> [REQUIRED WORK] Can you switch "head silhouette" to "head outline" in the part that opens with the line containing "How do I perform: Select the word" and closes with the line containing "click(x=508, y=346)", leaving everything else unchanged? Give back only those lines, with the pictures left out.

> [EXERCISE INPUTS]
>> START

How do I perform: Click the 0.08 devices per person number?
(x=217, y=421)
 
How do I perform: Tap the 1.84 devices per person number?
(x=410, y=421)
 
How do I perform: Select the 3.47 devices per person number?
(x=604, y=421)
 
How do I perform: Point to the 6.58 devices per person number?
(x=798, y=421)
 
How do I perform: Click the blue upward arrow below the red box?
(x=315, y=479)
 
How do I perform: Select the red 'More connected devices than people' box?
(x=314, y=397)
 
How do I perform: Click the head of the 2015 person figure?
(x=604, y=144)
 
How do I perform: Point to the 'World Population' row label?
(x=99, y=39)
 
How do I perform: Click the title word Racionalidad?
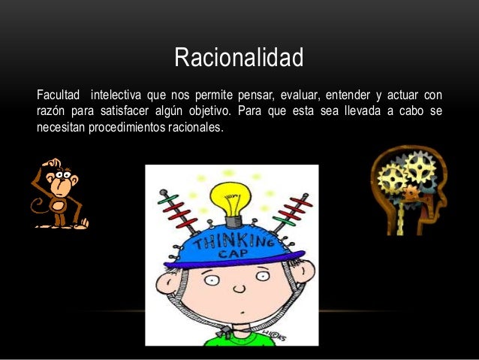[x=239, y=58]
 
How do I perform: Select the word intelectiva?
[x=117, y=96]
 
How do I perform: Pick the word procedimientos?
[x=131, y=127]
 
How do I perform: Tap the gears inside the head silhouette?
[x=405, y=177]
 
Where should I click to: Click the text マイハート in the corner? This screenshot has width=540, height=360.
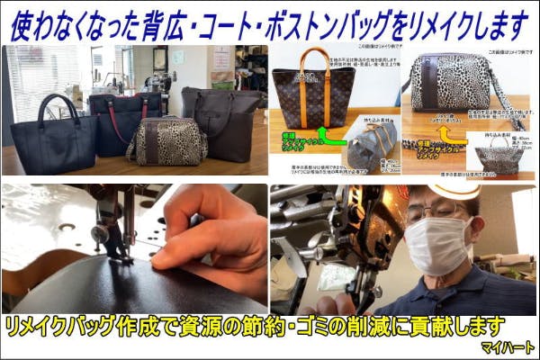click(x=508, y=346)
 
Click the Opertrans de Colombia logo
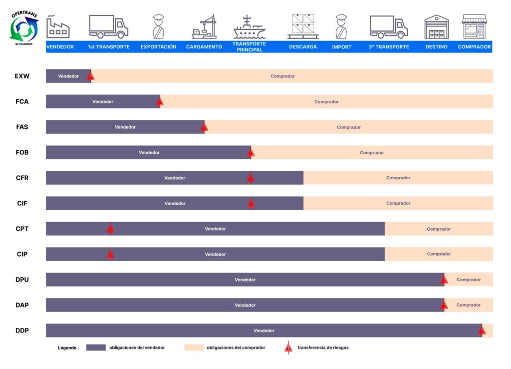pyautogui.click(x=24, y=28)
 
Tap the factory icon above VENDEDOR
pyautogui.click(x=58, y=27)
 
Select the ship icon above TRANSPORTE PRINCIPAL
pyautogui.click(x=250, y=27)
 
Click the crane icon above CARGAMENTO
pyautogui.click(x=204, y=27)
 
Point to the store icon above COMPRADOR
pyautogui.click(x=474, y=27)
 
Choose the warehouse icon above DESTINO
pyautogui.click(x=436, y=27)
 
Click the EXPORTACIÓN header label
pyautogui.click(x=158, y=47)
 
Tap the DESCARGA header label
pyautogui.click(x=303, y=47)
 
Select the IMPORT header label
pyautogui.click(x=341, y=47)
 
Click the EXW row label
pyautogui.click(x=22, y=76)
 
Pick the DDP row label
pyautogui.click(x=22, y=331)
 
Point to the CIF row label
pyautogui.click(x=22, y=203)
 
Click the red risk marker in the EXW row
pyautogui.click(x=91, y=76)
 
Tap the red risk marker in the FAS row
pyautogui.click(x=204, y=127)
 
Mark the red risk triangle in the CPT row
pyautogui.click(x=110, y=229)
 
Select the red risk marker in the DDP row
pyautogui.click(x=482, y=331)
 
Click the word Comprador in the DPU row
pyautogui.click(x=469, y=280)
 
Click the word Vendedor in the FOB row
pyautogui.click(x=149, y=153)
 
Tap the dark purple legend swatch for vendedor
pyautogui.click(x=96, y=348)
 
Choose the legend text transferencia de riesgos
pyautogui.click(x=323, y=348)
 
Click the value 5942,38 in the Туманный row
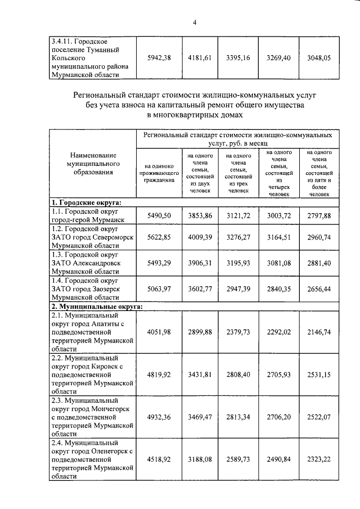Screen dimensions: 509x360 [158, 58]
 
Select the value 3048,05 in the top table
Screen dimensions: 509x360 [318, 58]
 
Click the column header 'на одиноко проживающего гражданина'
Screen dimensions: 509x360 [158, 173]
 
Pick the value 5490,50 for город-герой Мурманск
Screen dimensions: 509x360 [158, 216]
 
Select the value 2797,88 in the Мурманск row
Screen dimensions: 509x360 [318, 216]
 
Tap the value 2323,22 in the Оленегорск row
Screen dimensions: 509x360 [318, 460]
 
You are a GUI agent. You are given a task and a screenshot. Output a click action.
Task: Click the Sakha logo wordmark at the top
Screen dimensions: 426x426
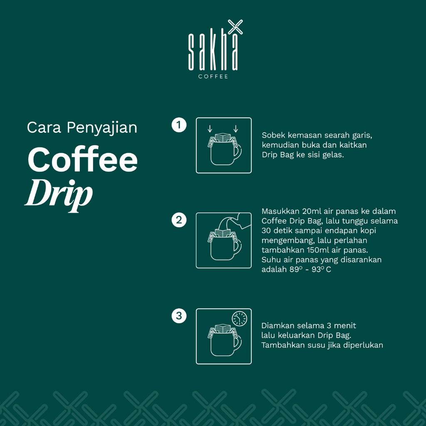click(213, 52)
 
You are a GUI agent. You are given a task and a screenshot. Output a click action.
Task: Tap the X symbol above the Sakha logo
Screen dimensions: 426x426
click(235, 27)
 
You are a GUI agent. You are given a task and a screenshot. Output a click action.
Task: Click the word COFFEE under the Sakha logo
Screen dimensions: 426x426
click(213, 77)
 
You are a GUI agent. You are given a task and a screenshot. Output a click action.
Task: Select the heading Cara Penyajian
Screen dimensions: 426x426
click(82, 127)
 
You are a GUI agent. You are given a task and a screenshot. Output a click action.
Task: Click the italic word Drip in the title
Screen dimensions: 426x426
click(59, 195)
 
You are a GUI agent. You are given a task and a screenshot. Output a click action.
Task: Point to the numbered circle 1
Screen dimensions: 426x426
click(179, 125)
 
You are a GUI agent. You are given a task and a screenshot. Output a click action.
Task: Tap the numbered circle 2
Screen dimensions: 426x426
click(179, 220)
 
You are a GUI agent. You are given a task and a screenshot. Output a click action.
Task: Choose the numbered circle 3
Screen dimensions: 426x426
click(179, 316)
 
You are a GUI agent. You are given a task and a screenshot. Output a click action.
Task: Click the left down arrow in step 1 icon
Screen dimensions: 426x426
click(210, 129)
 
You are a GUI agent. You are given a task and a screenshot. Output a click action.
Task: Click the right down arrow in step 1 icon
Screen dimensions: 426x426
click(236, 129)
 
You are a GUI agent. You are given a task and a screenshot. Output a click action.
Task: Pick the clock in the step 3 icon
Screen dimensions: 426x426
click(239, 319)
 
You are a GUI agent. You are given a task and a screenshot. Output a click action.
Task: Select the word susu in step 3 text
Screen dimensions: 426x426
click(316, 345)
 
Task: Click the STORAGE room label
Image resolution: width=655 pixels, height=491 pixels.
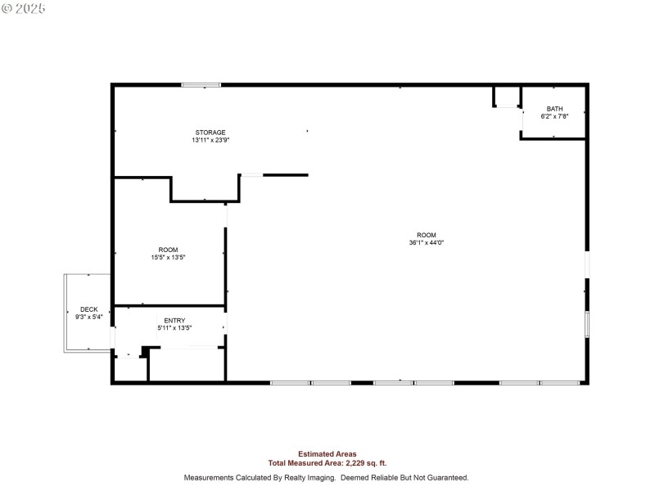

>> END

> [THE SOLUTION]
How do I perform: Select the word intelectiva?
[x=117, y=96]
 
How do I perform: Pick the word procedimientos?
[x=131, y=127]
 
How do I perform: Tap the gears inside the head outline?
[x=405, y=177]
 
Where should I click to: Click the text マイハート in the corner? This screenshot has width=540, height=360.
click(x=508, y=346)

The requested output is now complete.